Microsoft’s repo has a pr-reference skill I haven’t ported. It generates an XML reference of the commit history and diffs between two branches to feed PR descriptions and reviews. There’s also a stack of platform and domain bundles (Jira, Azure DevOps, GitHub, security, data science) that were never in scope for a lean core port. A couple of pieces (the pull-request and checkpoint helpers) still live as prompt templates rather than first-class slash commands.

And there’s cleanup still to do. The language instruction files used to sit in the project root, an arrangement I wanted to fix; they now live under .claude/instructions/ with the rest of the Claude Code config, and the installer migrates anyone on the old layout automatically, leaving any file you’ve customized in place rather than overwriting it.
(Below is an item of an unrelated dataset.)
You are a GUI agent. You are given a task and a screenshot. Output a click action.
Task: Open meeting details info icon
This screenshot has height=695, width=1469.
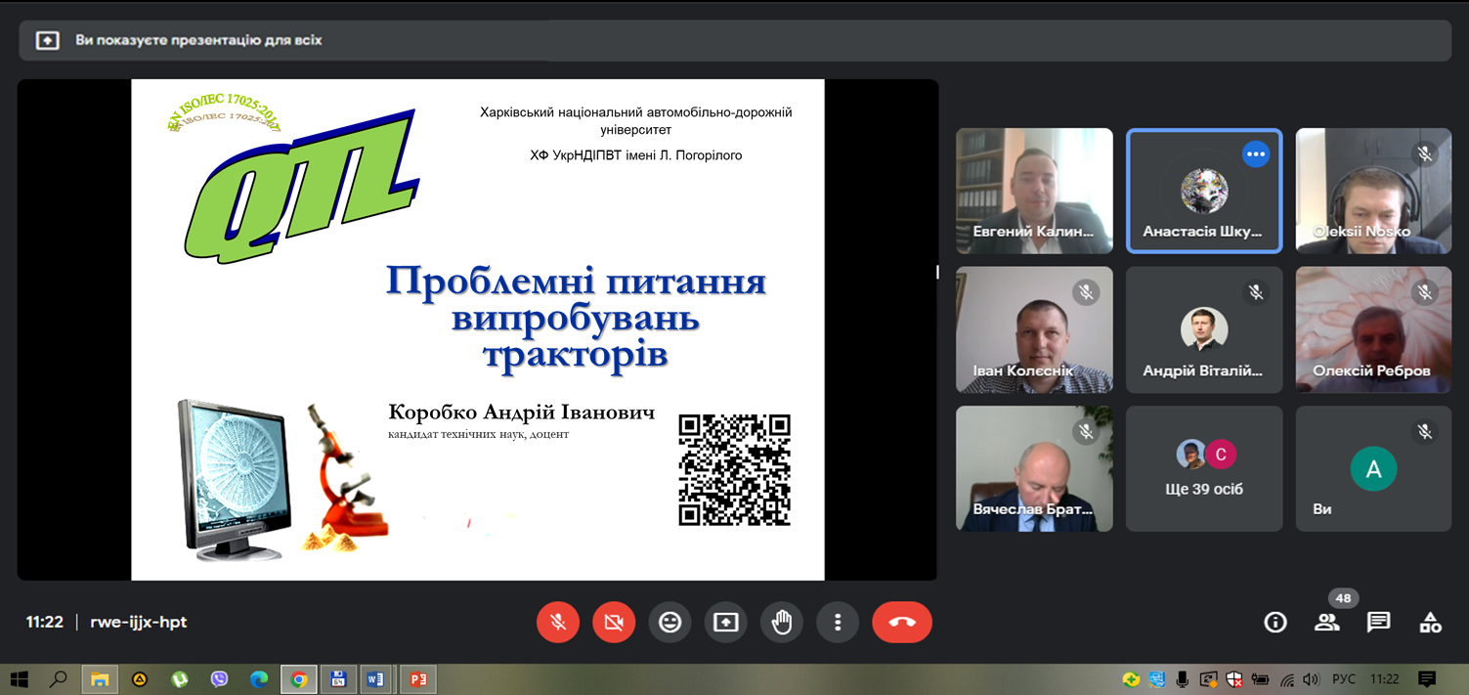coord(1275,623)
Mostly, though, the work right now is just using it, hitting edges, and finding the limitations. That’s the fun part.

Try it, and help me make it better

If any of this sounds like the kind of guardrails you’ve been wanting in Claude Code, the repo is right here. The fastest way in: paste this into Claude Code from inside your project directory and let it do the copying. No scripts to run, so it works the same on Mac, Linux, or Windows.

Please install the HVE Claude Code workflow into this project. Clone
https://github.com/kevrcress/hve-claude into a temporary directory, then
copy its hve-* commands and agents into my .claude/ folder, copy its
.claude/instructions/ and .claude/prompts/ files in, and merge everything above the
'## Your Project' heading in its CLAUDE.md into mine wrapped in these markers:
<!-- HVE:START - managed by hve-claude, do not edit between markers -->
...HVE content...
<!-- HVE:END -->
If my CLAUDE.md already has those markers, replace the content between them.
If it has no markers, prepend the wrapped block before my existing content.
Never touch anything outside the markers or below '## Your Project'. Add the
.claude-hve-tracking subagents and sandbox paths to my .gitignore, then
delete the temp clone and show me what changed.

Nothing here is destructive: it adds files and prepends a block to your CLAUDE.md, and it never touches your source code. The whole repo is open, so skim it first if you’d rather see exactly what you’re getting. Prefer to do it by hand? The repo’s docs lay out the same steps manually.

Once it’s installed, run /hve on a real task and see how the phases feel. If you hit a rough edge, find a bug, or want to port one of the pieces I haven’t gotten to yet, open an issue or a PR. I’d love the help, and the workflow gets better the more people put it through its paces.

The original is microsoft/hve-core. I’ve been leaning on hve-claude for all of my recent AI-assisted programming, including a hackathon recently, and there’s a follow-up coming about getting through that one with my sanity intact.